02 marzo 2019

Mandello e il fenomeno migranti. “E’ il tempo dell’obiezione di coscienza”


Ad auspicarlo padre Angelo Cupini della “Casa sul pozzo” di Lecco. E don Giusto Della Valle, parroco di Rebbio, dice: “L’accoglienza è insieme un diritto e un dovere”
di Claudio Bottagisi
“Ciascuno di noi, nel proprio quotidiano, può fare più di quanto non si possa credere per far sì che il problema venga affrontato in chiave umana e non ideologica. E per dire a voce alta che la questione non può e non deve essere affrontata con provvedimenti adottati per guadagnare voti sulla pelle della povera gente”.

E’ uno dei messaggi scaturiti dall’incontro che si è tenuto ieri sera al teatro comunale “Fabrizio De Andrè” per iniziativa di “Casa Comune per Mandello democratica”, che aveva chiamato a parlare del fenomeno migranti (e principalmente di accoglienza) due sacerdoti da sempre al fianco degli ultimi con azioni e iniziative concrete: padre Angelo Cupini della Comunità di via Gaggio e don Giusto Della Valle, parroco di Rebbio. Con loro, il sindaco di Abbadia Lariana Cristina Bartesaghi e Mirko Mazzali, consigliere al Comune di Milano delegato alle periferie.
A introdurre la serata Grazia Scurria. Richiamandosi al tema dell’incontro, la capogruppo consiliare di Casa Comune ha auspicato che “il tuffo nell’umanità possa essere sempre e soltanto spontaneo, in un rapporto diretto tra uomo e uomo”.
Ha poi ricordato l’esperienza vissuta un paio d’anni fa con quattro profughi afghani, accolti inizialmente in una struttura mandellese e in seguito di fatto “adottati” proprio da Casa Comune. “Quei quattro ragazzi hanno frequentato la scuola di italiano - ha detto - e sono stati accompagnati nel loro non facile cammino verso l’ottenimento del permesso di soggiorno”.
Uno di loro, Said, era in sala. Ora vive e lavora a Milano. “Ho un bellissimo ricordo di Mandello e di “mamma Lucia”, responsabile della casa in cui ho vissuto per oltre un anno”, ha affermato. Per poi aggiungere, semplicemente: “Sono contento. Sì, oggi sono davvero contento”.
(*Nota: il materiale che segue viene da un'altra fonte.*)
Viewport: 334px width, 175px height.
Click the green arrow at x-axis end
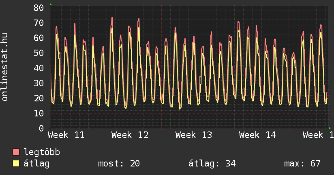pyautogui.click(x=330, y=128)
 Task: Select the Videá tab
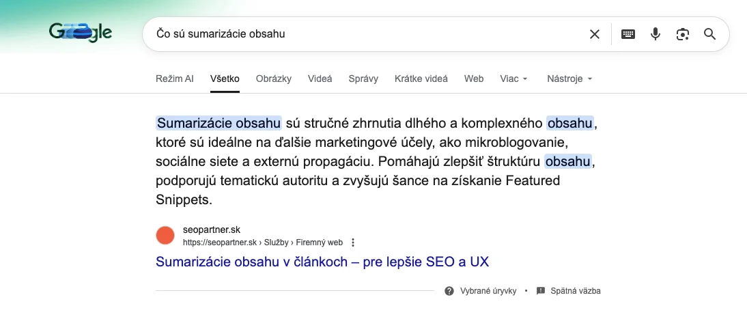320,79
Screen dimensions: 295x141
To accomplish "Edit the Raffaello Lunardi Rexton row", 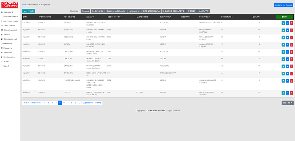I will pyautogui.click(x=287, y=93).
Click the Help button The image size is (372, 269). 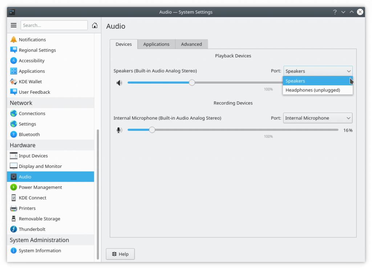(x=120, y=254)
Non una serata “contro” ma una serata “per”, aveva specificato Sergio Pomari, chiamato a moderare l’incontro, seguito da un pubblico numeroso e partecipe. E che si trattasse di una serata positiva lo si è capito fin dall’intervento di don Giusto. “L’accoglienza - ha premesso il parroco di Rebbio - è insieme un diritto e un dovere. Ed è di tutti nei confronti di tutti. Noi accogliamo chi bussa alla nostra porta anche se c’è chi ci accusa di pensare soltanto agli stranieri. Qualche anno fa siamo anche stati denunciati dalla Lega Nord e, dopo un esposto alla Questura, abbiamo dovuto pagare una multa salata. Questo fa male, ma Como è purtroppo una città ancora propensa a leggere tutto in chiave più ideologica che umana”.
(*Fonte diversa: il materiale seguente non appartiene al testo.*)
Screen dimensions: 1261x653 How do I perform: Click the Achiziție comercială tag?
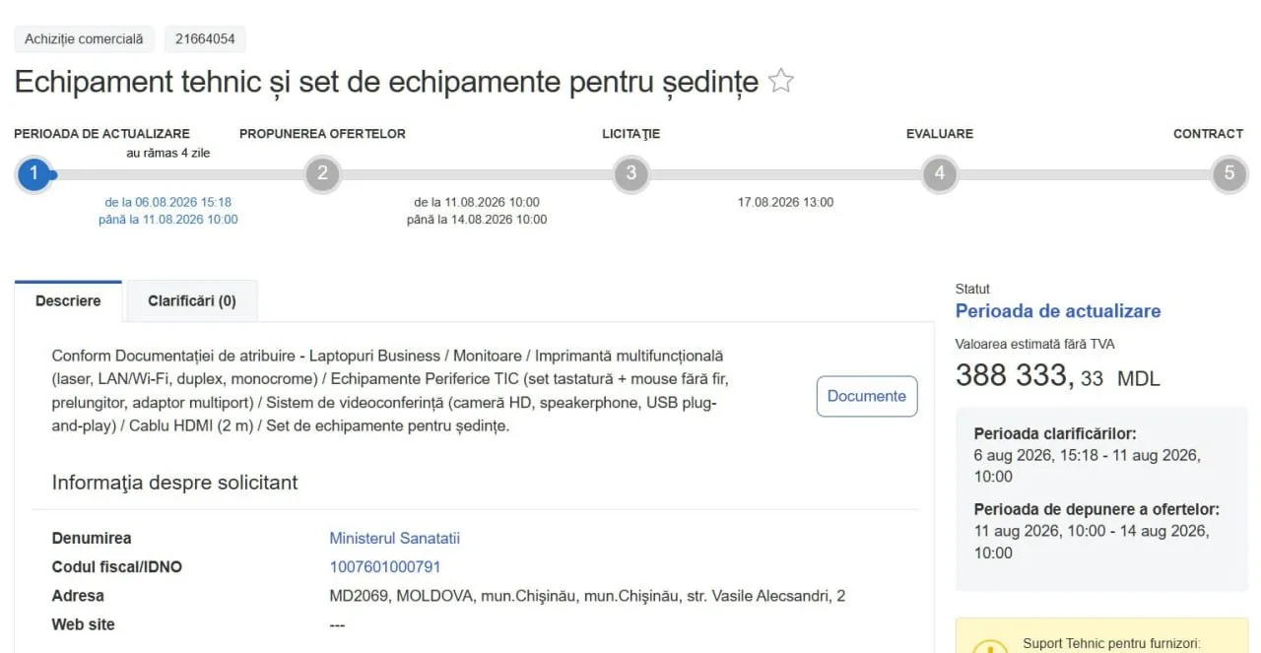pyautogui.click(x=84, y=39)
Padre Angelo Cupini ha ricordato i primi passi mossi sul fronte dell’accoglienza fin dalla fine degli anni Settanta e sollecitato a “fermentarsi reciprocamente”. “Ecco, è questo ciò che dovrebbe accadere”, ha sottolineato prima di soffermarsi sul “progetto crossing” ideato tredici anni fa dalla Comunità di via Gaggio e ospitato dalla “Casa sul pozzo” di Lecco proprio allo scopo di favorire l’integrazione e aiutare i giovani giunti in Italia grazie al ricongiungimento familiare o nati nel nostro Paese da genitori immigrati.
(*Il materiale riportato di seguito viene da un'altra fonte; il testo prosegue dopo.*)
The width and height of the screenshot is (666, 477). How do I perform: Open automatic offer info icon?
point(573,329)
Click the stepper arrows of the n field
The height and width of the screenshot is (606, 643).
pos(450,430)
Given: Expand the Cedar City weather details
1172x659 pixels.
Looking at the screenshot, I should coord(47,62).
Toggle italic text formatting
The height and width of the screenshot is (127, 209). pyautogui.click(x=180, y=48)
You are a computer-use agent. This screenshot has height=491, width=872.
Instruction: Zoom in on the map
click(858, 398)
“La paura - ha detto - è come noi generiamo l’esclusione di chi ci chiede ospitalità. Il cardinale Carlo Maria Martini diceva che dovevamo incontrare e accogliere le persone semplicemente per come loro erano e per come loro sono e nella nostra esperienza abbiamo toccato con mano quante prossimità vi siano tra il mondo cristiano e il mondo musulmano”.
Cristina Bartesaghi ha parlato dell’esperienza dei profughi accolti un paio di estati fa ai Piani Resinelli, non prima di aver premesso che “lavorare per l’inclusione vuol dire favorire la democrazia” e che “il pregiudizio inficia la capacità di creare relazioni”. “C’erano paura e diffidenza in taluni residenti - ha affermato - ma in realtà paura e diffidenza sono ben presto evaporate e tutto si è risolto senza particolari problemi e, anzi, con l’accoglienza volontaria da parte proprio di alcuni residenti”.
Quindi l’altra esperienza delle tre donne somale che, ospitate ad Abbadia, lo scorso novembre hanno trovato accoglienza altrove e successivamente delle due mamme nigeriane e dei loro due bimbi tuttora in paese.
“E’ bello mettere in gioco le nostre fragilità ed è importante creare meno divisioni possibili”, ha detto il primo cittadino, che ha aggiunto: “In questo senso è a mio giudizio fondamentale che ci sia solidarietà tra i pubblici amministratori e la cittadinanza, per favorire in tal modo la serenità di tutti”.
Non ha peraltro nascosto, il sindaco, una preoccupazione. “Ad Abbadia - ha affermato - ben pochi cittadini mi hanno fermato anche semplicemente per dire la loro sulle nostre esperienze di accoglienza e devo ammettere che quel “silenzio” un po’ mi preoccupa, ma non dobbiamo scoraggiarci”.
“Chi parla di accoglienza, come state facendo voi in questo territorio, ha un compito delicato - ha specificato subito dopo Mirko Mazzali - e deve cercare di "recuperare cultura" sul tema dell’immigrazione”. “Nessuno deve o dovrebbe dimenticare - ha aggiunto il consigliere al Comune di Milano, avvocato penalista di professione - che parliamo di persone e non di numeri né di oggetti. E dobbiamo rompere il binomio accoglienza-insicurezza. In questo senso, è vero, i dati sono in controtendenza, eppure la percezione della gente è diversa”.
“Occorre investire soldi ed energie nell’integrazione - ha osservato sempre Mazzali - e creare occasioni di incontro tra migranti e residenti”.
“Oggi è il tempo dell’obiezione di coscienza - ha affermato a fine serata padre Angelo Cupini - perché solo così facendo si diventa cittadini responsabili di fronte a determinati diritti violati”.
All’ingresso del teatro comunale vi era un’installazione dell’artista Raouf Gharbia ispirata al Mediterraneo e al fenomeno migranti. Prima di lasciare il “De Andrè” molti l’hanno sottoscritta. Una firma per dire che è ancora possibile “tuffarsinell’umanità.